LANGLEY, B.C. —
Brittni Drummond's three-year old daughter, Rikki, doesn't understand why her "police officer buddy" has been showing up on television in the last few days.
Rikki's friend was Ridge Meadows RCMP Const. Rick O'Brien, who was shot and killed while executing a warrant in Coquitlam, B.C., on Friday.
"She just pointed him out and said, 'He's on the TV? Why?" said Drummond, a mother of two living in nearby Maple Ridge. "I told her that he's a hero, and she said, 'He's catching the mad people.'
Nicholas Bellemare, 25, has been charged with first degree murder and attempted murder with a firearm in the shooting incident that killed O'Brien and injured two other officers.
After the incident, Drummond wrote an emotional post on Facebook, detailing meeting O'Brien on-duty on Sept. 11 while watching Rikki bike around their neighbourhood.
Drummond, responding via text on social media, said the normally shy child gravitated toward the police officer, hanging out with O'Brien for about 30 minutes as they walked back to his patrol vehicle to get stickers and a slurpee coupon.
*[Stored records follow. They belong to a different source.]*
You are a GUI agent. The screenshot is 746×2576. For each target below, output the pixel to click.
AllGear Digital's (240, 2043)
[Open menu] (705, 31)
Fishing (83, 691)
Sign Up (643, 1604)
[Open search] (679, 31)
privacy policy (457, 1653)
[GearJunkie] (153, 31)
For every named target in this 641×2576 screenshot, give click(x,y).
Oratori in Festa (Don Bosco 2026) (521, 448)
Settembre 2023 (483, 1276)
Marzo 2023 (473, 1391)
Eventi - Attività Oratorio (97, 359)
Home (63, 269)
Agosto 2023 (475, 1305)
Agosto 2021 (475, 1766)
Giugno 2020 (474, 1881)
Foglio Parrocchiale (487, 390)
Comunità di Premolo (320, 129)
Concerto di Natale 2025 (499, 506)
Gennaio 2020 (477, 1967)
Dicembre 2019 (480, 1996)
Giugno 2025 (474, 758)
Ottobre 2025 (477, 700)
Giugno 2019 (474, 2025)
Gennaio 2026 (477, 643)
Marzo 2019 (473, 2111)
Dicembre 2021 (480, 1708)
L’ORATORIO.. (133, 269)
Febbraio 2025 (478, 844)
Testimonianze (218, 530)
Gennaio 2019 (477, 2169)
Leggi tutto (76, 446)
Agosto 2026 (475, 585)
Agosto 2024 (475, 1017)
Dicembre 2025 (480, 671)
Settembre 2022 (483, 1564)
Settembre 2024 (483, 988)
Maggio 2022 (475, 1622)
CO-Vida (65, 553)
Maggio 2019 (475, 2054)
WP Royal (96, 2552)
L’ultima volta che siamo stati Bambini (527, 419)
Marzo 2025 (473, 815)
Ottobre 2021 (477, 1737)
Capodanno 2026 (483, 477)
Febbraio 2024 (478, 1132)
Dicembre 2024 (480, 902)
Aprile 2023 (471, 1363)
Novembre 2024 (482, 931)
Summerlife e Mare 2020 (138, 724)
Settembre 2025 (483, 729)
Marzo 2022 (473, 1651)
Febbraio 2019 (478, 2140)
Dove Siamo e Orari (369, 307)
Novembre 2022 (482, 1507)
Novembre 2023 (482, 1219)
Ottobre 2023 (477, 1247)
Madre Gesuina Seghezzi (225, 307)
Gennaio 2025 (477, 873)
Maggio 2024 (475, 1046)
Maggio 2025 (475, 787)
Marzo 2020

"He was just super nice," Drummond said. "He was making jokes. He was really funny. I just felt like it was hot, he had hiked all around in his heavy gear and he was in such good spirits and took the time to chat with the neighbours and Rikki.
"She was just smiling and said she wanted to keep going with him."
The interaction does not surprise Jeanette Martin, creator and co-founder of the Gratitude and Appreciation Summit, an inspirational and motivational event launched in 2020.
Martin, who is a friend of O'Brien and his wife, described the police officer as humble, genuine and very funny, never maintaining a stoic face and letting his personality shine through both in personal interactions and the photos posted online by family.
While O'Brien was decorated for bravery in the rescue of victims during a home invasion within months of joining the RCMP in 2016, Martin said what stood out was his ability to communicate and connect with people.
"He was more than just a police officer," Martin said.
""He came to the force with those soft skills of understanding mental health, understanding that everybody needs to be appreciated for where they're at in life.
"He was one that was not afraid to show his true humanity. He was himself, and that's what he delivered to the force; it's that kind humbleness, out to the world."
O'Brien joined the RCMP in his mid-'40s after previously working aith at-risk youth. In a speech at the Gratitude and Appreciation Summit's October 2020 event, the police officer said he had always wanted to be in law enforcement and joined the Mounties for "fulfilment."
In the speech, O'Brien credited his family as the main reason he was able to pursue his dreams and become a police officer after fighting through personal, career and relationship challenges earlier in his life.
"We all worked at it together to get to where we are now," O'Brien said in a recording of the 2020 event. "So those are my moments of where I feel the gratitude in my life, and that's where I seek the gratitude in my life.
"You have your family there who are always supporting you and always pushing you to do better, and just making you generally happy," he said. "And that's what you need. That's where I found my gratitude."
O'Brien leaves behind a wife and six children.
Martin said the family had just bought their "dream home" a year-and-a-half ago in Langley Township, B.C.
She said O'Brien's wife posted on Facebook about being "broken into a million pieces," but the Langley community is already rallying around her and their children to support them in any way they can.
"Our community, our sphere of friends love and adore them," Martin said. "We're gutted."
Drummond said she has not told Rikki yet of O'Brien's death but did take the girl to the procession in front of the Ridge Meadows RCMP detachment honouring the police officer on Friday.
"We just told her we were going to see police cars," Drummond said. "Her face when we got there looked very upset, almost crying. She could sense something was wrong. We had to keep telling her it was OK."
Drummond said she herself is still in shock over O'Brien's death after seeing his photo in media reports.
"It's hard to believe it," Drummond said. "It feels like he was just here."
The National Police Federation Benevolent Foundation has an active GoFundMe campaign for O'Brien's family and has raised nearly $95,000 as of Sunday afternoon.